Mustafa bu öyküyü anlattı ve Sevil sesledi. Kız derin derin düşündü. Demek ki, gömleğin sırrı buymuş. Demek ki, o bir tarlaya atılmıştı, ama bulunmuş ve sevilmişti.

"Teşekkür ederim, babam" dedi Sevil, "sen o günden bugüne kadar beni sevdin. Ve teşekkür ederim ki, senin kızın olarak yaşayabilirim; sen benim için çok çalıştın. Sen benden ne istiyorsun?"

Şimdi derin düşünmek sırası Mustafa'daydı. Şöyle cevap verdi: "İstiyorum, hep benim kızım olasın. Benim gibi sen de başkalarına acıyasın, değil kendin için, başkaları için yaşayasın, güvenilir ve verdiğin sözünde duran biri olasın, bunu senden istiyorum."

Mustafa normal bir insandı, Sevil de normal genç bir kızdı. Aralarında her gün her şey hep iyi değildi. Anlaşmazlıklar, gerginlikler, sevgisiz sözler de bazen oluyordu. Ama Sevil o eski gömleği bulmuştu, onun sırrını öğrenmişti, bunun için babasına olan tutumu değişmişti. Öyle günler oluyordu ki, Sevil, içinde babasına karşı büyük bir gönül borcu duyuyordu. Böyle günlerde, Sevil dolaptan eski beyaz gömleği çıkarıdı ve dolabın dışında asardı. Gömleği asmakla sanki "Sevgili babam, benim için ‘bu bebeği sevecem ve ona bakacam, o yaşayacak’ diye karar verdin. Bunun için sana çok teşekkür ederim, seni severim" derdi.

Başka günlerde, sevgisizlik ya da sert sözler olduktan sonra, kana bulaşmış gömleği Mustafa dolabın dışında asardı. Şöyle demek istiyordu: "Bütün olmuş olanlarla beraber seni seviyorum, korkma, sen çok kıymetli kızımsın."

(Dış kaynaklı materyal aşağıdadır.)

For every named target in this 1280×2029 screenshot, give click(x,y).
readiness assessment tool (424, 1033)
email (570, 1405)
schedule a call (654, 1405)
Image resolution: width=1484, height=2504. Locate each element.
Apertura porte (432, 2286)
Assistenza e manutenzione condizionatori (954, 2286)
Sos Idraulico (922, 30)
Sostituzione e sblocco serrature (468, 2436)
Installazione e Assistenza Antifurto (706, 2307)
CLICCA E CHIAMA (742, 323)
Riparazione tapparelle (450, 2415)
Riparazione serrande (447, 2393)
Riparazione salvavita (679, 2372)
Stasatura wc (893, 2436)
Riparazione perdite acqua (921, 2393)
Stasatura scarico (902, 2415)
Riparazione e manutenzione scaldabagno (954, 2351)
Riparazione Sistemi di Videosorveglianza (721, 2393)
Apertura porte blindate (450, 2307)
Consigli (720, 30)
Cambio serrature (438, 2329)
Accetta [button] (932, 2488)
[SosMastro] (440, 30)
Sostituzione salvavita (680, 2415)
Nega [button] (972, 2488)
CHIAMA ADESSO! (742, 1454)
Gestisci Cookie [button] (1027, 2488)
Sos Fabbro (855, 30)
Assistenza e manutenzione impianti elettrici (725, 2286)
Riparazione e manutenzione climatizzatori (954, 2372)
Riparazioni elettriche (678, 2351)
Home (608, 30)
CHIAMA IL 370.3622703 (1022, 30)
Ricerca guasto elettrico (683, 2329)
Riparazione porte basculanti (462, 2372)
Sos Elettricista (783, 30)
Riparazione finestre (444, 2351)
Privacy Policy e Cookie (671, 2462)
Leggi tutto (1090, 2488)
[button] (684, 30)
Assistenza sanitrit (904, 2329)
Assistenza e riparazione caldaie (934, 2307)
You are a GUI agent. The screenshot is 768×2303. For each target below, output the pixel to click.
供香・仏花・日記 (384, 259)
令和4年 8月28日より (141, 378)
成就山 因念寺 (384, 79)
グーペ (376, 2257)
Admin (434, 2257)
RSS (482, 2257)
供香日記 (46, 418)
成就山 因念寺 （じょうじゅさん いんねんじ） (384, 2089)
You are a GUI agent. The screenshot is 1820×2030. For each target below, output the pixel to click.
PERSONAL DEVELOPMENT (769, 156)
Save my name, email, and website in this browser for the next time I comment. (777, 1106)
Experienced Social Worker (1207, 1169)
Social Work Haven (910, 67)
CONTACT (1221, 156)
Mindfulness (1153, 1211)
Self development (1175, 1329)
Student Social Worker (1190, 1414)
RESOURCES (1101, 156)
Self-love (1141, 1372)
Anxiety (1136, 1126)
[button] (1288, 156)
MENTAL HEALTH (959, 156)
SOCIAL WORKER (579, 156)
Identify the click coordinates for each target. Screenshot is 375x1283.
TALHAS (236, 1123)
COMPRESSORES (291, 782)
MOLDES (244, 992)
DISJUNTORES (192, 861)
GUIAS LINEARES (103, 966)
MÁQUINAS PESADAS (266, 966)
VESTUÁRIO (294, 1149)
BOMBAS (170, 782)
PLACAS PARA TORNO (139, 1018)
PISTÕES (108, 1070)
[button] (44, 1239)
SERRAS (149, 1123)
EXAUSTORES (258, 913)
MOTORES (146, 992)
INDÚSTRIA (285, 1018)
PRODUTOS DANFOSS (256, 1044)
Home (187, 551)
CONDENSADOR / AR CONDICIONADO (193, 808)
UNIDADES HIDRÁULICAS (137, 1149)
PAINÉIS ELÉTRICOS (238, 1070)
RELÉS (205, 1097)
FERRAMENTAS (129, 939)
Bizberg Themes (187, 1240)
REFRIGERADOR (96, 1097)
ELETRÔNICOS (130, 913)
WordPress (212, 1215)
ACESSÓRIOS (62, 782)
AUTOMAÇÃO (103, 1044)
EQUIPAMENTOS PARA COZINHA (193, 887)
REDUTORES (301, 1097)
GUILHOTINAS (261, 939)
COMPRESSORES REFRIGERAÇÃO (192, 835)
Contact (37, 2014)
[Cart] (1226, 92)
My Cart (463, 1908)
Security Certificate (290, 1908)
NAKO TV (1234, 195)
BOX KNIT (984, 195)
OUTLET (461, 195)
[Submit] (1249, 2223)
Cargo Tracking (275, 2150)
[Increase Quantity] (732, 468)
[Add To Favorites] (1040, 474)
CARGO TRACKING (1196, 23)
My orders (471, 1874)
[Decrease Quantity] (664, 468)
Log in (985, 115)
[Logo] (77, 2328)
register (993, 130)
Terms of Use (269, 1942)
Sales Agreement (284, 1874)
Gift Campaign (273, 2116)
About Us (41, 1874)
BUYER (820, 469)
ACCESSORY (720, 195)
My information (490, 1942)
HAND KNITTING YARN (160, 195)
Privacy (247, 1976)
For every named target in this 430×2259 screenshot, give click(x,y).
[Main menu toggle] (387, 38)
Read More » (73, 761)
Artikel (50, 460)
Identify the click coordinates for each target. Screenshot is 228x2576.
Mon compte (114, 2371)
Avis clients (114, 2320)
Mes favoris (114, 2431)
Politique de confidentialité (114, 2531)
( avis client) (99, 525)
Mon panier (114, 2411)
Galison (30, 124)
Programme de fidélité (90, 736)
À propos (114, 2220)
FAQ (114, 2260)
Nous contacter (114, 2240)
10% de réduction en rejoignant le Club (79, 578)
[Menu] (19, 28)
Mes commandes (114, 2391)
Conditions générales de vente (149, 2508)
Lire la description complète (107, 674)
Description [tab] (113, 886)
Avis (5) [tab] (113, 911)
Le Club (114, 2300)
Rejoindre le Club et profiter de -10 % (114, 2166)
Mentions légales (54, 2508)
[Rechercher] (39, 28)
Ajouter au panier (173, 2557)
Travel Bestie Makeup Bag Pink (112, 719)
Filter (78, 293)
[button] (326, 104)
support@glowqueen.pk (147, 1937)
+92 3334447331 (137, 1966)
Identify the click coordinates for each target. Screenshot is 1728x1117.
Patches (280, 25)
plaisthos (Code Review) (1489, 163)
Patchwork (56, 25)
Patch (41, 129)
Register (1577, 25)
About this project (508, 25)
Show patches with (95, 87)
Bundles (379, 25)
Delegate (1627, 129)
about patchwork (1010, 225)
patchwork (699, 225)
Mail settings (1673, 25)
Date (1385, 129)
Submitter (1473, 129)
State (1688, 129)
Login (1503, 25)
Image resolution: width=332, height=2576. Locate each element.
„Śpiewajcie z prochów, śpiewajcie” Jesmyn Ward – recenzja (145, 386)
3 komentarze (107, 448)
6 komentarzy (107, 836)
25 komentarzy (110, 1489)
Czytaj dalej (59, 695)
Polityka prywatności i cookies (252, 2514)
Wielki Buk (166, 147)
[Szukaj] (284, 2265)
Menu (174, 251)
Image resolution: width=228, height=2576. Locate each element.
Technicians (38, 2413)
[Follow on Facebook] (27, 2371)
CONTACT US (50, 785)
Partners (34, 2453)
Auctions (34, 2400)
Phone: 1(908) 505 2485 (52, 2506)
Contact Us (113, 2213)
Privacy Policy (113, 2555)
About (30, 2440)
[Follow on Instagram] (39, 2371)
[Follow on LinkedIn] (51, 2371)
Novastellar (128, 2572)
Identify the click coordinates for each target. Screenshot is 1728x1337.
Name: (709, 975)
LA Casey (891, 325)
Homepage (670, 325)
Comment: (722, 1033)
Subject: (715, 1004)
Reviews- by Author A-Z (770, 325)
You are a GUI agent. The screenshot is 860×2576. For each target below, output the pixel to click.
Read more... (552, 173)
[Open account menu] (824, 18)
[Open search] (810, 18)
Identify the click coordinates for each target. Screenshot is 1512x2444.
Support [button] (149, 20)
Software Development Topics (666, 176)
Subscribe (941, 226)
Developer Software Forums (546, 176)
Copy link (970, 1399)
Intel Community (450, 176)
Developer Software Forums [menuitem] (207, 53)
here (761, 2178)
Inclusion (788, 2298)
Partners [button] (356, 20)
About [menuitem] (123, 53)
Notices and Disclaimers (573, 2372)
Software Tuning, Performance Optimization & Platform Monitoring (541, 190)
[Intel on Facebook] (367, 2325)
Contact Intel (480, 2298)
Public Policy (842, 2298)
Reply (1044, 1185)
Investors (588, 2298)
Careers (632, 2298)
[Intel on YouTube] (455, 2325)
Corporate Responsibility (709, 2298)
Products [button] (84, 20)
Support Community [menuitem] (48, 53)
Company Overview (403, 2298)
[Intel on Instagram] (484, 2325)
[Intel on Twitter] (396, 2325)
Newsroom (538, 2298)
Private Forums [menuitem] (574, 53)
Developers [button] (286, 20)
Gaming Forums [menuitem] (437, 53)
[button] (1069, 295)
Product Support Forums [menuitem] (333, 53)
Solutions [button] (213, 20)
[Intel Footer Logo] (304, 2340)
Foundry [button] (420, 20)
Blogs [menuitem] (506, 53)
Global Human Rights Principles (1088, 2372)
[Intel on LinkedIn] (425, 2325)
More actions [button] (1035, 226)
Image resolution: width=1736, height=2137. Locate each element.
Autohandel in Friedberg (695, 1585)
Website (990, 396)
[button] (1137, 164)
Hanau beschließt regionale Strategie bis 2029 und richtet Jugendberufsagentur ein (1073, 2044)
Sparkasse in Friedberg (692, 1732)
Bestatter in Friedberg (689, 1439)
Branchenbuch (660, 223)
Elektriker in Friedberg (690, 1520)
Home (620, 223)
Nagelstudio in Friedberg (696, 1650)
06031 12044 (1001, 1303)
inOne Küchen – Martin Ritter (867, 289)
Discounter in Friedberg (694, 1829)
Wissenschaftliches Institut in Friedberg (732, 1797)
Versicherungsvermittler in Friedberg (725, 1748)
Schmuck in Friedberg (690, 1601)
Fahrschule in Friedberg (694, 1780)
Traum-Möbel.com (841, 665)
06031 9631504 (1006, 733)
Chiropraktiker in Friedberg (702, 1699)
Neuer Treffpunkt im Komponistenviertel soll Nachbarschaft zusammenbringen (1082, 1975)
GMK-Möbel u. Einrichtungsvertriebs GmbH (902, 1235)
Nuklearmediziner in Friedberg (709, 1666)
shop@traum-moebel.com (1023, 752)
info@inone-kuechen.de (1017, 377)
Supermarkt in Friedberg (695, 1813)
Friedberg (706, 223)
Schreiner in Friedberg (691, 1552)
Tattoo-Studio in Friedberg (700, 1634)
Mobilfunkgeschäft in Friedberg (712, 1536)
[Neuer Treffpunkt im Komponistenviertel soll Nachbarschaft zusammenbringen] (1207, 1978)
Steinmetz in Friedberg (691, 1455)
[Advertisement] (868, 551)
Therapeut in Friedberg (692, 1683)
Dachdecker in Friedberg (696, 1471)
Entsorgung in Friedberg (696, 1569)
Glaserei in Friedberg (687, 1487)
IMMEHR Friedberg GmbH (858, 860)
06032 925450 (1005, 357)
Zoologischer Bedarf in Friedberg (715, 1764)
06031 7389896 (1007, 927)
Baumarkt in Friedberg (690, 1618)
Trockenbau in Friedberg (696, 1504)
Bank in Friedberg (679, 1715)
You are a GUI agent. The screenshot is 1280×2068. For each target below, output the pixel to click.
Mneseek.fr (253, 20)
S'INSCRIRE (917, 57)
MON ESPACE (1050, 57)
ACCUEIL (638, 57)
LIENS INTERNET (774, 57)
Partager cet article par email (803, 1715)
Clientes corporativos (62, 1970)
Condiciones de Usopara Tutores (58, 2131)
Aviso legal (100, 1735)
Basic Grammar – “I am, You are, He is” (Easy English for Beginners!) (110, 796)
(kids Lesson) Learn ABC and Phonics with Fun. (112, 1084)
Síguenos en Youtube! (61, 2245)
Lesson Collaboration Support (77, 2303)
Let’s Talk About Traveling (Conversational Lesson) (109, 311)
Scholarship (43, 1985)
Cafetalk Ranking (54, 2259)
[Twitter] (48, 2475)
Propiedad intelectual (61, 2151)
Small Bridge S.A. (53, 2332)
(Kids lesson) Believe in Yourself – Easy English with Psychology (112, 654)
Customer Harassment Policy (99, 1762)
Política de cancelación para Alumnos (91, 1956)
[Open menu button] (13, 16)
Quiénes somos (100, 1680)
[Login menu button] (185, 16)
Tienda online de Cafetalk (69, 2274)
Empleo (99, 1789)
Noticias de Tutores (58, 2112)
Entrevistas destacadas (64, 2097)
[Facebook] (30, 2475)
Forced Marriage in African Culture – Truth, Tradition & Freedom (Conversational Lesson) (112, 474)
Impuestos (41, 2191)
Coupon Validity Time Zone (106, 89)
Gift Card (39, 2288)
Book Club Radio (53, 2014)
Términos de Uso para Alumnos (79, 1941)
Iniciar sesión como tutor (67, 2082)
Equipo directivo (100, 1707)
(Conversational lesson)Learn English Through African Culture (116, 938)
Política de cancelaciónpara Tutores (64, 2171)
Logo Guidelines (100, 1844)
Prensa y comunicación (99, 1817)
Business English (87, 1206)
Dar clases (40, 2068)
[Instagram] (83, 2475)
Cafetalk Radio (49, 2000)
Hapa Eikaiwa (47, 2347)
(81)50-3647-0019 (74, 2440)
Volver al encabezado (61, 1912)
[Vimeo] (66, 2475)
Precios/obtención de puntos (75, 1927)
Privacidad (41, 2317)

Eski gömleği asmak, Mustafa ile Sevil arasındaki sevgiyi tazelemeye ve kuvvetlendirmeye yarardı. Eski, ama da geçerli olan Mustafa'nın kararını anarlardı. Eski gömleği gördüler mi, Sevil'in o günkü çaresiz durumunu, kurtuluşunu ve babasının sevgi dolu bakımını hatırladılar.

İsa Mesih’i izleyen imanlılar, bazı toplantılarında beraber bir sofradan ekmek yer ve üzüm suyu içerler. Bu sofraya “Rabbin Sofrası” adını veririz. “Rabbin Sofrası” da biraz Mustafa’nın kanlı gömleğine benzer. Rabbin Sofrası başında anıyoruz İsa Mesih kurtuluşumuz için neler yaptı. Onun bizim için olan acılarını ve Onun bizim için olan ölümünü. Daha dünya kurulmadan önce Allah bizim için, “Yaşayacaklar ve Benim kızanlarım olacaklar” diye karar vermişti. Bu eski karar bugün de geçerlidir, sonsuzlukta da geçerli olacak. Bunun için Gökteki Baba’mıza şükür ediyoruz. Onunla bizim aramızdaki sevgiyi tazelemek ve kuvvetlendirmek için bazı günlerde Allah ekmek ve üzüm suyu çıkarır ve bizi kendi yanına, kendi sofrasına çağırır. Bize şöyle der: "Bakın, ben sizi eskiden çok sevdim, şimdi de seviyorum. Siz benim için çok kıymetlisiniz. Kanımla sizi kölelikten satın aldım. O günde yüreğim sizin için yandı. Şimdi de aynı derecede yüreğim sizin için yanıyor."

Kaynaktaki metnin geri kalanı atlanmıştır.